Doctor put Addie right up onto my belly and I noticed right away that there were globs of yellowish mucus on her face. And she was gray. All the nurses were rubbing her with blankets and talking to her and suctioning her nose and mouth. But she was gray. After maybe 30 seconds, the doctor whipped Addie off my belly and took her to the other side of the room to start working on her. A nurse leapt over my bed to go with the baby.
I heard things like
” heart rate steady”
“page ER doctor STAT”
And I just could lay there and pray. Josh held my hand, standing next to me praying the whole time. I kept asking if she was alright. I asked Sandy to go pray over Addie, as close as they would let her get. She went and prayed. I heard the loudspeaker through the hospital calling the ER doctor to OB. For me. For my baby. It was around that time that Sandy turned and looked back at me. I was hemmoraging. I won’t go into detail about the amount of blood but it was bad. Sandy has been to countless births and she knew that there was something wrong. By the time the ER doctor got up to us, it had been 6 minutes. I had been laying there hemmoraging for 6 minutes. Thankfully, the ER doctor that night was an OB doctor as well. She started to work on me. I was shaking and vomiting pretty uncontrollably at this point. My doctor came over and told me that Addie had a chunk of mucus in her lungs. They cleared it but her respirations were not yet regular and her O2 levels were low. They were taking her to the nursery to put her in an oxygen tent and run tests to check for more clogs. Josh went with Addie.
Once I was fixed up, I was still dizzy and nausous. I couldn’t really move without vomiting. I was around 8pm at this point. I posted on my Facebook for prayer. Addie was still in the oxygen tent. I heard x-ray being paged STAT to OB. Mostly I just laid there and prayed. Every time a nurse came in, I asked for more details. Her respirations were getting more regular. Her oxygen level was improving. Her chest x-ray was clear. It was looking alright now. I was going crazy since any movement still caused me to vomit. By around 9, the nurses had brought me a wheelchair so I could go to the nurery and be with Addie. I still was feeling queasy so I ate some lemon ice, hoping the sugar would help me. It did help. My epidural was taken out.
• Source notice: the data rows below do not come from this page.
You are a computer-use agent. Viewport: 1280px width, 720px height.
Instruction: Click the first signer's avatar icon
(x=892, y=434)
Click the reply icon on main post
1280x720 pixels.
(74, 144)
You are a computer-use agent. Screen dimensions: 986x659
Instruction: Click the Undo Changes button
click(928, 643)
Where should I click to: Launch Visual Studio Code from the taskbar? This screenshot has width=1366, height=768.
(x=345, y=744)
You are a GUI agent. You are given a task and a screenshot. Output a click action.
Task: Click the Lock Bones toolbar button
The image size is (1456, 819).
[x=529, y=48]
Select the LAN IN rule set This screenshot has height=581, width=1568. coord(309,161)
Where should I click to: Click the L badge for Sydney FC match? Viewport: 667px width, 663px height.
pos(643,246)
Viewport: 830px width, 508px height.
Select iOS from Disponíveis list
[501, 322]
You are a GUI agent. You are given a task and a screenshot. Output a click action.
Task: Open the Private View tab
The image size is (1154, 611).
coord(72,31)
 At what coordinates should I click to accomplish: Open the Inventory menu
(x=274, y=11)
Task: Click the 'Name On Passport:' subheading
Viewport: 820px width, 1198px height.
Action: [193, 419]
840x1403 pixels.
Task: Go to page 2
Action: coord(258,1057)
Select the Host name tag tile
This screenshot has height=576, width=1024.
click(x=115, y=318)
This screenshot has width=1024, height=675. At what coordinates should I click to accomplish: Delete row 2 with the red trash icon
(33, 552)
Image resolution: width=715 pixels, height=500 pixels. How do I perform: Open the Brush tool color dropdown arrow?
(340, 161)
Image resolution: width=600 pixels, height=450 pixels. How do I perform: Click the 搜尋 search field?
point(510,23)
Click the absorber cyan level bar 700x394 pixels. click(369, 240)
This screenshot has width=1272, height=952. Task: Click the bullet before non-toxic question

I waited. Some where in here, they took my temp and it was 101.9. More meds. Infection talk. Ugh.
By 9:30, they had finally wheeled Addison back to me. She was pink and beautiful. She still wasn’t crying a lot but she was breathing. After a quick visit from one of our pastors and a good friend (their husbands – how on earth did they get there so fast?!), Addie nursed and fell asleep. My fever slowly came down and by Saturday morning it was 99.8. We stayed in the hospital until Sunday late morning to be sure Addie could hold a steady body temp and I took several rounds of antibiotics through my IV.
It was the longest two hours of my life. We realize now how much we take for granted. I never even considered that there could be complications with birth after such a normal pregnancy.
We’re all home and comfy now. Thank God.